More Vinyl Inspiration

Vinyl Beach Bag
Vinyl is such a perfect material for beach bags.
This bag features clear outer pockets.
And what perfect inspiration I've found,
in a Japanese Craft Book called "Vinyl Bag Collection"

You can buy clear vinyl at any fabric store (it is used to cover tablecloths, to make book covers, etc).
There are different gauges (meaning thickness).
I like the medium weight that is easy to use with a sewing machine, but not so flimsy as the really light one.
Sometimes you can find patterned vinyl, or tinted vinyl.
I like the clear varieties rather than the fabric-backed types used for upholstery that are so much thicker.
Oilcloth is another similar option that would make a cute beach bag.

Remember, when sewing vinyl, use a walking foot or a teflon foot.
Or, you can stitch with tissue paper either atop the feed dogs, or on top of your fabric (I prefer the latter).
A silicone like Sewer's Aid is also helpful.

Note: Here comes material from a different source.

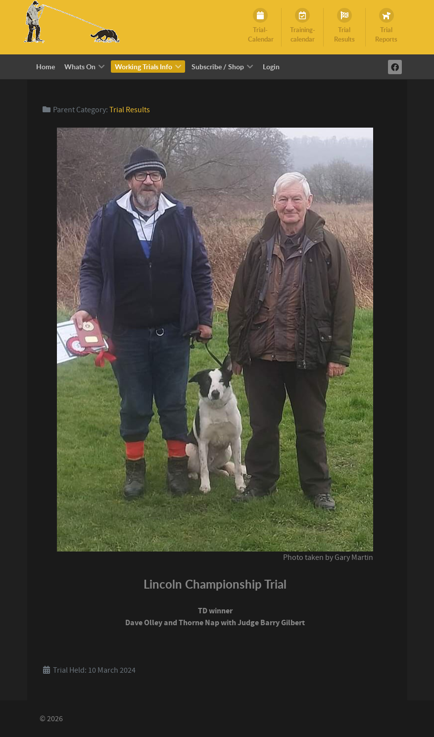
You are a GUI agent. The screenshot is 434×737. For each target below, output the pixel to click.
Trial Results (129, 109)
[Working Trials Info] (70, 21)
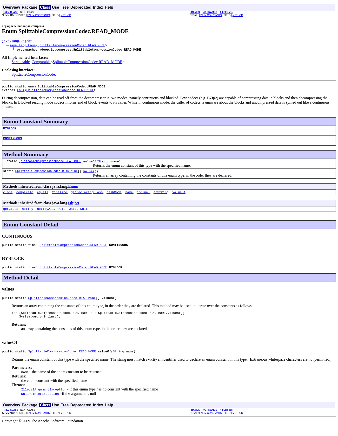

Also, adjust your machine tension--too tight and the sewing will 'saw' the fabric rather than stitch it.
It takes a bit of practice, but once you master's addicting.

Vinyl tote
Japanese bags tend to feature a lot of circles.
This is a see-through bag with circular appliques, all in vinyl.
This about makes me squeal with delight.

Vinyl flowers bag
Clear red with appliqued flowers.

Cherry Tote
I love the hanging cherries on this one.

Vinyl Tote
I could be wrong, but this appears to be a clear vinyl bag with fabric strips as embellishment.
I like that idea of combining materials.

Tank Top Tote
This one is called the Tank Top Tote, because that's what it looks like.
But it's all vinyl.

Are you inspired yet?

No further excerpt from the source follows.